Reading an ArrayList Faster

Question

I am writing a solver for a crossword puzzle that reads in a dictionary file and given a pattern returns a list of all words that fit that pattern. I have the functionality working but I need this to work faster. I create a HashMap with the length of words being the key and an ArrayList of the words as the value.

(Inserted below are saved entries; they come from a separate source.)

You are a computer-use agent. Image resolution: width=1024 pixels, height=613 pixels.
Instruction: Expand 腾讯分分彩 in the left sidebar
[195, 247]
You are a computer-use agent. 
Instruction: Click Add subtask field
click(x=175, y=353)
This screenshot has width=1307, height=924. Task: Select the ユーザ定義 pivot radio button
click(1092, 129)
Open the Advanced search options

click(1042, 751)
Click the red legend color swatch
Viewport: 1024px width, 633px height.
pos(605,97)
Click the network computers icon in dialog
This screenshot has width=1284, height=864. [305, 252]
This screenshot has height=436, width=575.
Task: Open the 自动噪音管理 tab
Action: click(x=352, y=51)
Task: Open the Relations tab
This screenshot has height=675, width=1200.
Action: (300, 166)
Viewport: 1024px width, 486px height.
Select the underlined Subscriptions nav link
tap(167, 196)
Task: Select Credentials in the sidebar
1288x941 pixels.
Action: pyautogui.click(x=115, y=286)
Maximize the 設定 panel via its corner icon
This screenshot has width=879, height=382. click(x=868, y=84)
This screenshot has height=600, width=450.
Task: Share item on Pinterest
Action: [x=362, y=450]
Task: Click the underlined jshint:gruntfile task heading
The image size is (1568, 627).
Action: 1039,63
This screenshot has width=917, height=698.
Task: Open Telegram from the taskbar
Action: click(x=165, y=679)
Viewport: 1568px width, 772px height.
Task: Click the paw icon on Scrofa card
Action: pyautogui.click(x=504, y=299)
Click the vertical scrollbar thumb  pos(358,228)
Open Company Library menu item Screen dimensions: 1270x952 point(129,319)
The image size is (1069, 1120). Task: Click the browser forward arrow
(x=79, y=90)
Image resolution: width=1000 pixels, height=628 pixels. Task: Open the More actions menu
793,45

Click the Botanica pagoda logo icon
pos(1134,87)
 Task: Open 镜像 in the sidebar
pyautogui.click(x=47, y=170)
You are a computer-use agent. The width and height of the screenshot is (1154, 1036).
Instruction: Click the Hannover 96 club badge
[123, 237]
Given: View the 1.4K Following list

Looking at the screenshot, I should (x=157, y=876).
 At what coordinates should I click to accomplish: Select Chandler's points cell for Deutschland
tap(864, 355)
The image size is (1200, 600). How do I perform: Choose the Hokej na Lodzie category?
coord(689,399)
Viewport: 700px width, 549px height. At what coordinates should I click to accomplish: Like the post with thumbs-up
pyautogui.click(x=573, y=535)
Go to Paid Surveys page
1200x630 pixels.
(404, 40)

Is there someway I can read through the ArrayList faster or is there some better data structure to use?

import java.util.*;

public class CWSolution {

    //create the data structure that will store the dictionary
    private HashMap<Integer,ArrayList<String>> db;

    public CWSolution(List<String> allWords)
    {

    //construct the background structure

        //Create hashmap
        db = new HashMap<Integer,ArrayList<String>>();

        //go through each word
        for(String item : allWords ){
            //if the db does not contain a listing for this word length, create one
            if(!db.containsKey(item.length())){
                ArrayList<String> temp = new ArrayList<String>();
                temp.add(item);
                db.put(item.length(), temp);
            }
            //if it does contain a listing for this word length, add this word to it
            else{
                ArrayList<String> temp = db.get(item.length());
                temp.add(item);
                db.put(item.length(), temp);
            }
        }
    }

    public List<String> solutions(String pattern, int maxRequired)
    {

        //actually look for each pattern

        //create the structures we need
        List<String> answer = new ArrayList<String>();

        //get the relevant array list
        ArrayList<String> temp = db.get(pattern.length());

        //go through the array list word by word
        for(String item : temp ){
            //see if the pattern matches the word, if it does add it to the list, otherwise skip it
            if(matchPattern(pattern, item)){
                answer.add(item);
            }
            //if we reach the required size return it, otherwise keep going
            if(answer.size() == maxRequired){
                return answer;
            }
        }
        return answer;
    }

    private boolean matchPattern(String pattern, String word){
        //TODO implement this function
        //check the word against the pattern
        char star = "*".charAt(0);
        for(int i=0;i<pattern.length();i++){
            if(pattern.charAt(i) != star){
                if(pattern.charAt(i) != word.charAt(i)){
                    return false;
                }
            }
        }
        return true;
    }
}

EDIT: Adding some more information to make this more clear.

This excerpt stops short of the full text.